* **Task objective**
Write out exactly the lines below starting at the one containing "Image resolution: width=1434" and ending at the one containing "the Introduction topic". Omit every picture.

* **Source data**
<<<<
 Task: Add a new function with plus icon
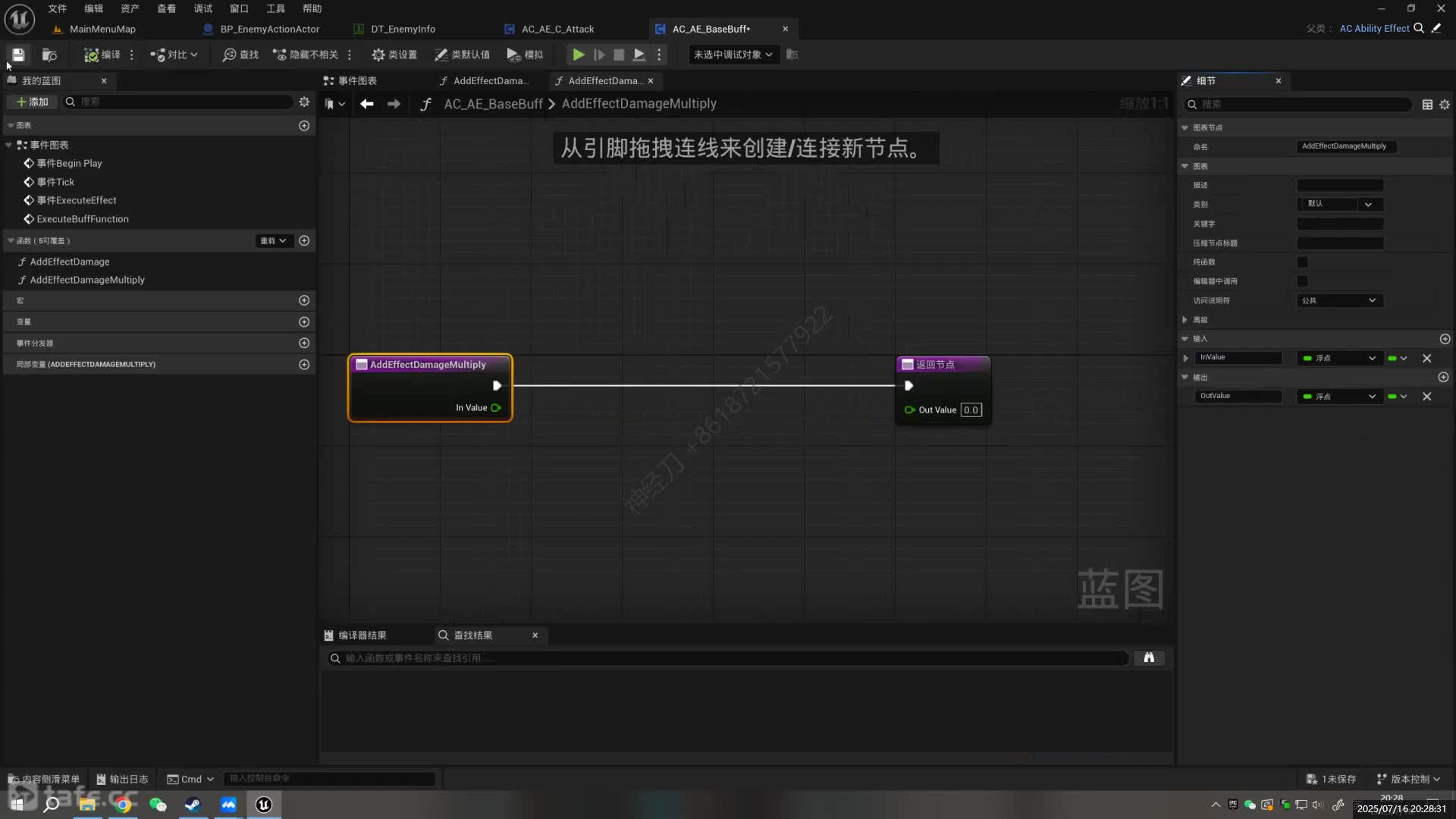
>>>>
<<<<
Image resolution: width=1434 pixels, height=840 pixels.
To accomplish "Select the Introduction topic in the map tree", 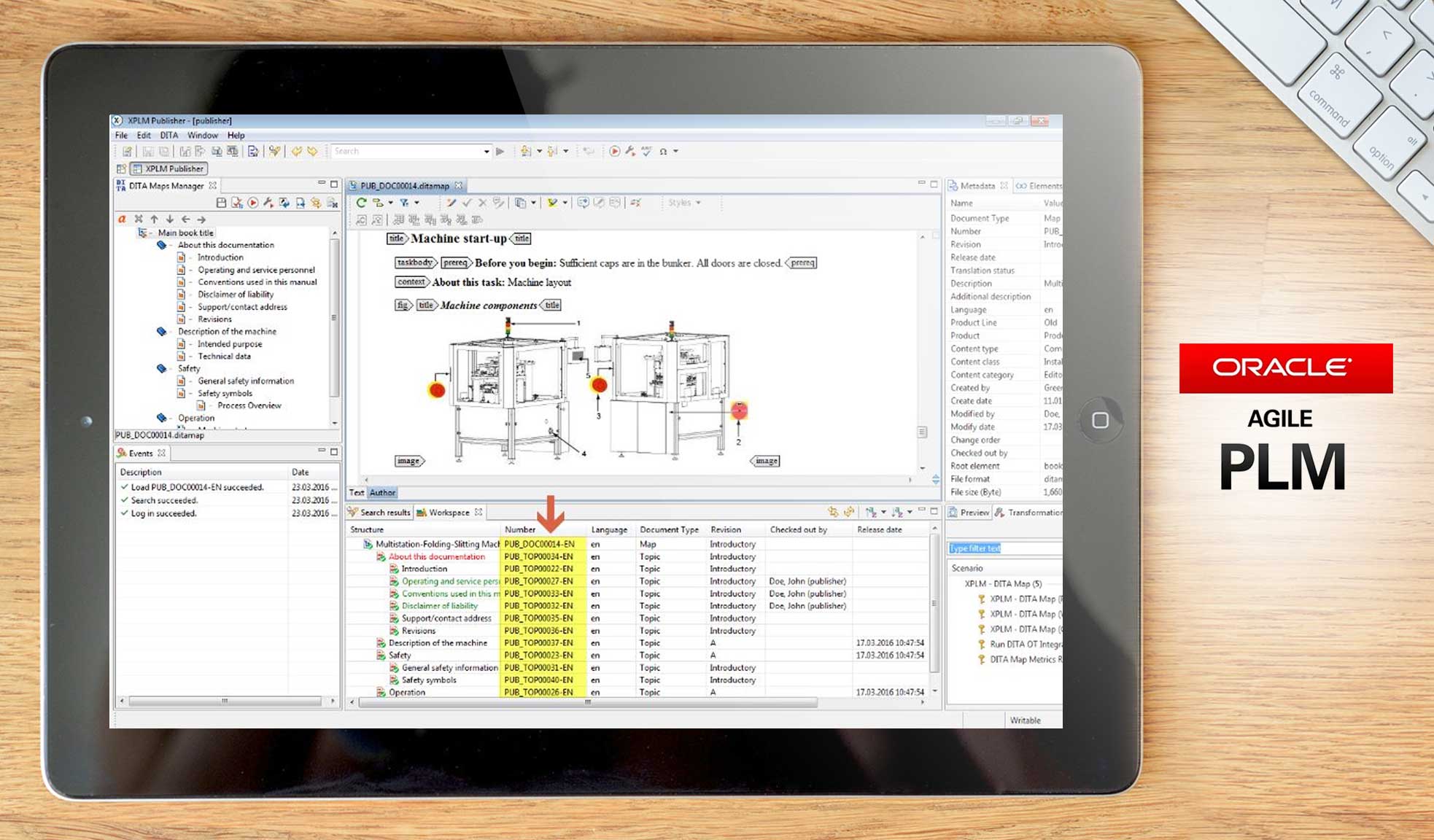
>>>>
<<<<
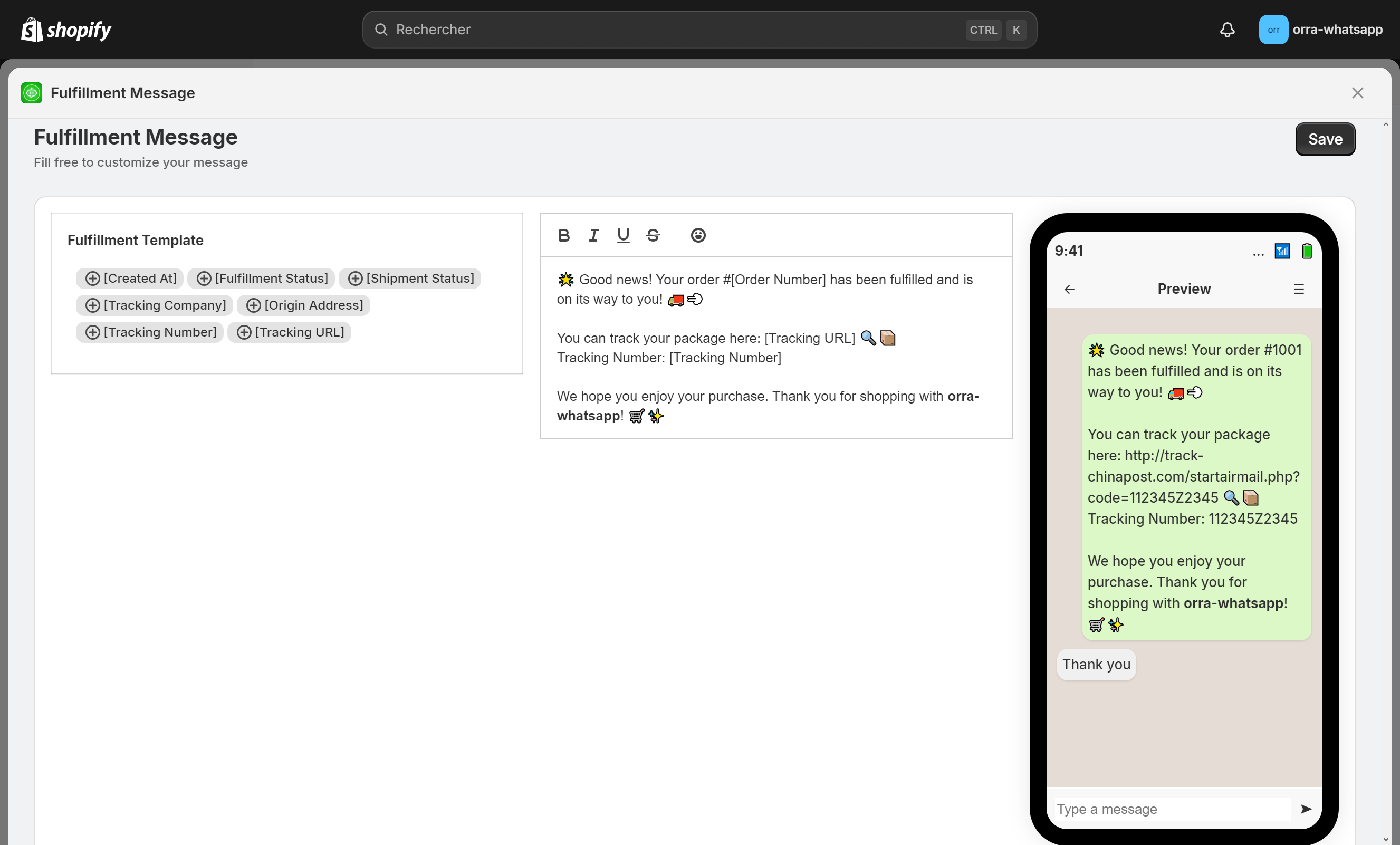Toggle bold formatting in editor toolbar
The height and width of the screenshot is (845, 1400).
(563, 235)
>>>>
* **Task output**
Image resolution: width=1434 pixels, height=840 pixels.
To accomplish "Select the Introduction topic in the map tree", 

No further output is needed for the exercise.